Guest | Wang Lin
##Compiled by | Zhang Feng
Planning | Xu Jiecheng
Artificial intelligence has two relatively large factions: rationality ism and empiricism. But in real industrial-grade products these two factions complement each other. How to introduce more controllability and more knowledge into this model black box requires the application of knowledge graphs, which carry symbolic knowledge.
Recently, at the WOT Global Technology Innovation Conference hosted by 51CTO, Taifan Technology CTO Dr. Wang Lin brought the evolution of the topic "Graph Database: A New Path to Cognitive Intelligence" to the attendees, focusing on the history and evolution of the graph database model; the important way for graph databases to achieve cognitive intelligence, As well as graph database design and practical experience on OpenGauss.
The content of the speech is now organized as follows, hoping to inspire you:
From a certain point From the perspective of dimensions, artificial intelligence can be divided into two categories. One is connectionism, which is the deep learning we are familiar with, which simulates the structure of the human brain to do some things such as perception, recognition, and judgment.
The other type is Symbolism, which usually simulates the human mind. Cognitive processes are operations on symbolic representations. Therefore, it is often used for some thinking and reasoning. A typical representative technology is knowledge graph.
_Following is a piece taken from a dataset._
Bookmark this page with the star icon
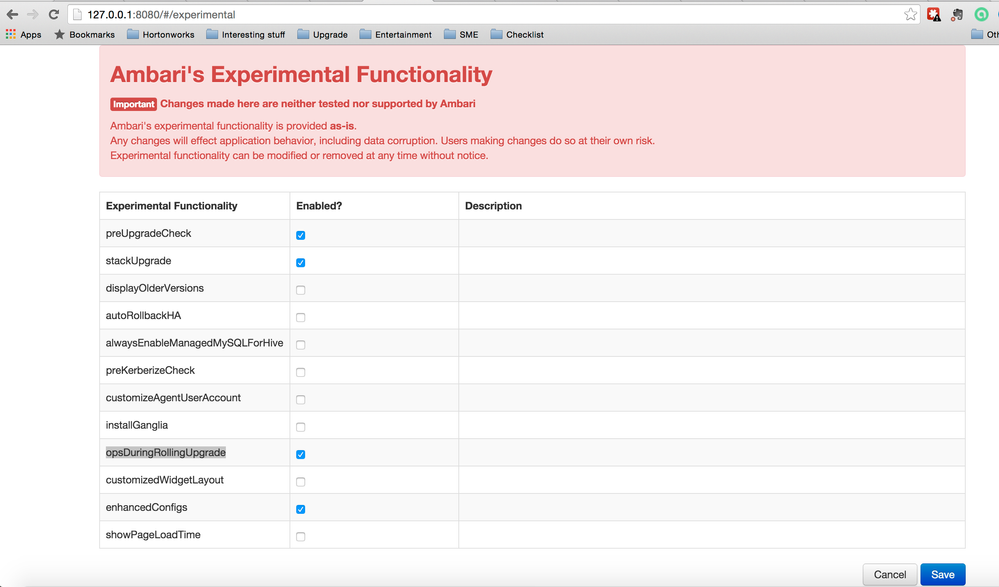The height and width of the screenshot is (587, 999). [910, 15]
Knowledge graph is essentially a graph-based semantic network that represents entities and relationships between entities. At a high level, a knowledge graph is also a collection of interrelated knowledge, describing the real world and the relationships between entities and things in a form that humans can understand.
Knowledge graph can bring us more domain knowledge and contextual information to help us make decisions. From an application perspective, knowledge graphs can be divided into three types:
One isDomain related knowledge map. The knowledge extracted from structured and semi-structured data forms a knowledge graph, which is relevant in the field. The most typical application is Google's search engine.
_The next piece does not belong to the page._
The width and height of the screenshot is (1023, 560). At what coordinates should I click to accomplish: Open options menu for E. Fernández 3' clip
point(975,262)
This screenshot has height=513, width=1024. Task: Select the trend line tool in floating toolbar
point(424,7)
The second is External perception knowledge graph. Aggregate external data sources and map them to internal entities of interest. A typical application is in supply chain risk analysis. Through the supply chain, you can see information about suppliers, its upstream and downstream, factories and other supply lines, so that you can analyze where there are problems and whether there are risks of interruption.
The third is Natural Language Processing Knowledge Graph. Natural language processing includes a large number of technical terms and even keywords in the field, which can help us make natural language queries.
2. Improve operating efficiencyMachine learning methods often rely on data stored in tables, and most of these data are actually resource-intensive operations. The knowledge graph can provide relevant content in high-efficiency fields, connect data, and achieve multiple degrees of separation in relationships, which is conducive to large-scale rapid analysis. From this perspective, the graph itself accelerates the effect of machine learning.
Furthermore, machine learning algorithms often need to be calculated on all data. Through a simple graph query, you can return the subgraph of the required data, thereby accelerating operating efficiency.
3. Improve prediction accuracyRelationship is often the strongest predictor of behavior, and the characteristics of the relationship can be easily obtained from the graph.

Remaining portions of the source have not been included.